There’s nothing horse people love more than a good rump.
Let’s talk rumps.
As in, mine is getting smaller and Kaliwohi’s is getting bigger. These are both good things.
This week, I’m including some photographs of Kaliwohi’s rump and topline. He is shedding out nicely and we are getting back into a regular routine. But as you can see, his topline development was lost over the winter and I need to help him rebuild it.
Lest anyone wonder if Kaliwohi has lost his wild soul by becoming a domesticated animal, just take a look at the first photographs from our round pen session earlier today.
As these two photos illustrate, when Kaliwohi is fresh, he carries himself with his head up, tail flagged, and spine inverted, which is typical of any “keen” horse and also very much the norm with wild mustangs. “The better to see horse-eating beasties with, my dear.”

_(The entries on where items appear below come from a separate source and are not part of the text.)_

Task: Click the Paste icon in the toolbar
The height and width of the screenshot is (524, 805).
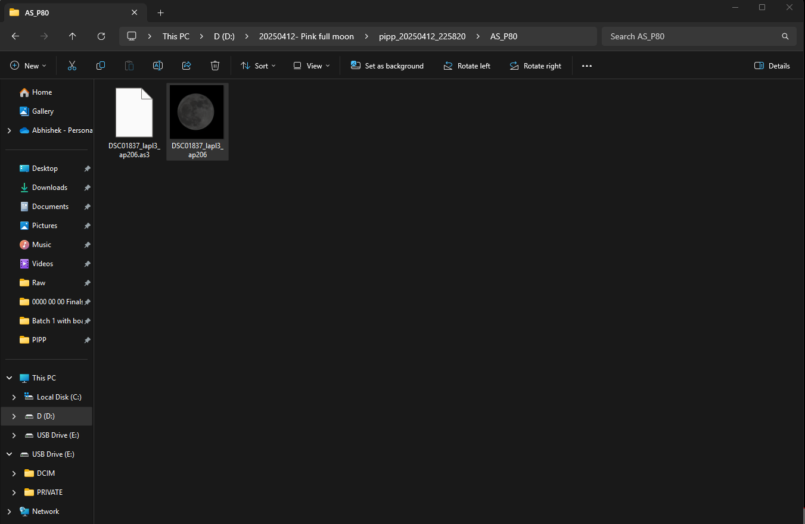Action: click(x=129, y=66)
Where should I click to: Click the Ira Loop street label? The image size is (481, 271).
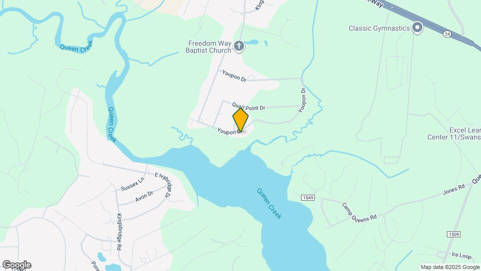coord(461,255)
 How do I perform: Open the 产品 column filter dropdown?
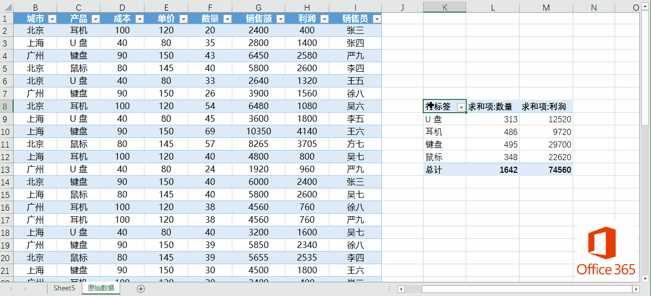click(x=95, y=19)
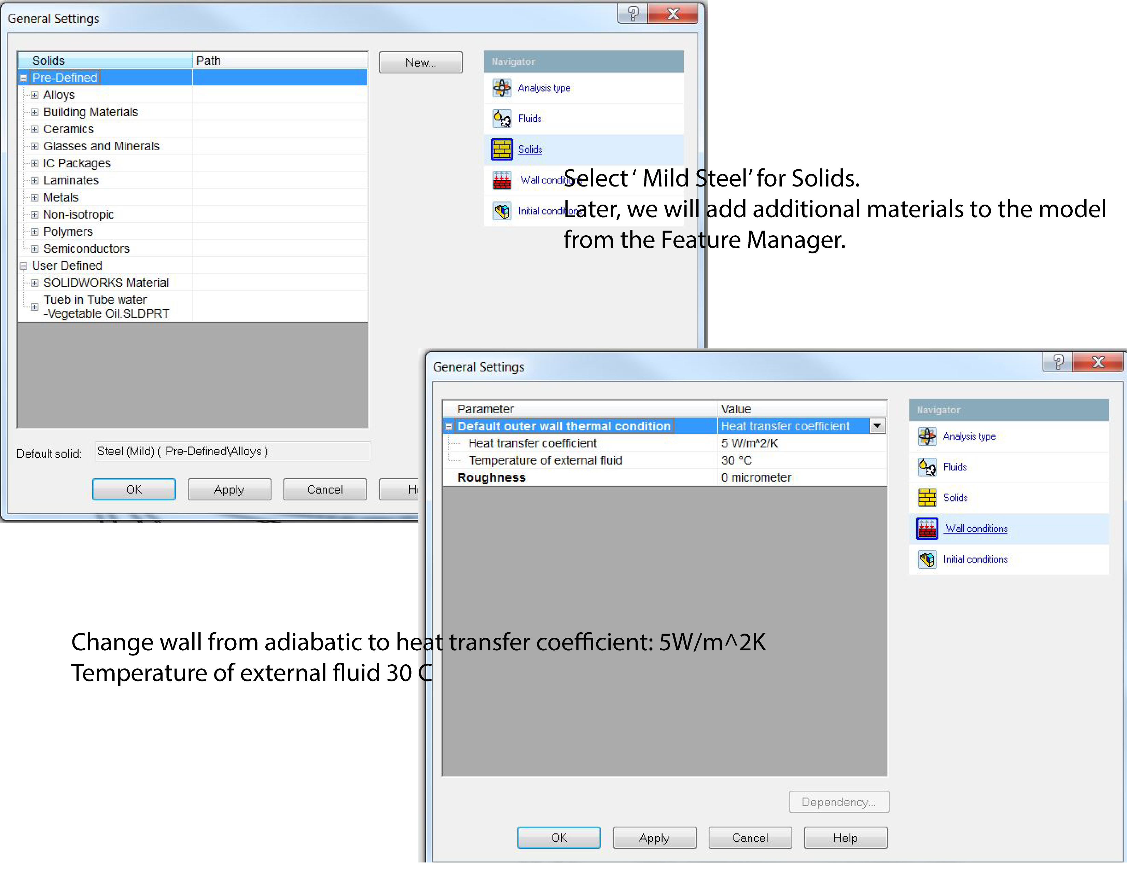Click the Default solid text field
Screen dimensions: 1127x871
coord(232,451)
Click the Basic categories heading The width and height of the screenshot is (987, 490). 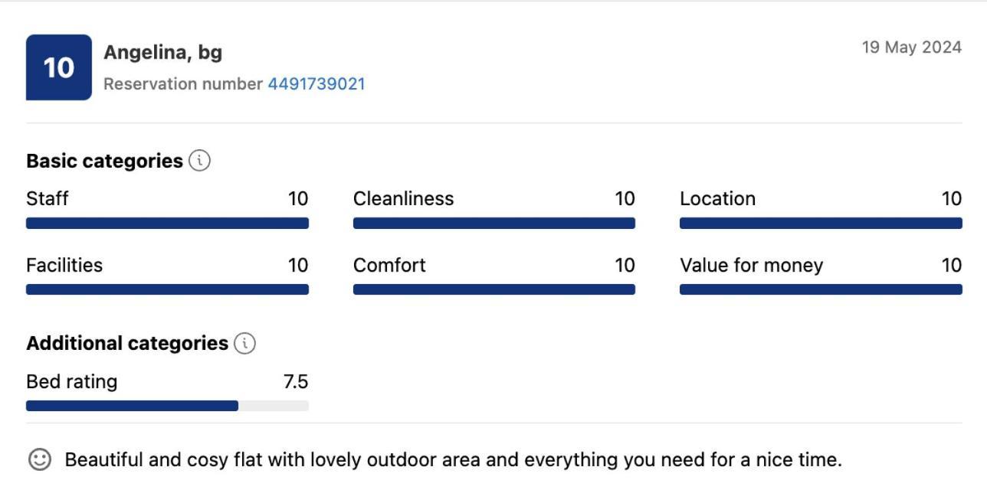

What these two photos also show is Kaliwohi driving from behind and also reaching well forward, despite the “incorrect” alignments of the spine. I see some lovely extended trot in Kiwi’s future.
The next two photosillustrate Kaliwohi’s natural movement at present when he is relaxed and focused. Note he still has fairly good diagonal pairs and his spinal alignment is much better.
My current plan is to work him in the pen for a few days to start rebuilding his back muscles, and his rump, before adding my weight to the mix. We will use the hills of my East Tennessee home to help build up his hindquarter muscles to start working on lateral movements and the first stages of collection.
Kaliwohi turned five last October, so I feel his bones and joints, plus his mind, are all mature enough to begin regular work under saddle this season. I realize some horses win Triple Crowns at three years old. I realize some horses are showing Grand Prix when they’re hardly older than Kiwi. But, like many of you, I am not concerned about winning anything other than the grandest “grand prize” of all: a trusting, reliable, wonderfully educated riding partner, whom I can enjoy for decades to come.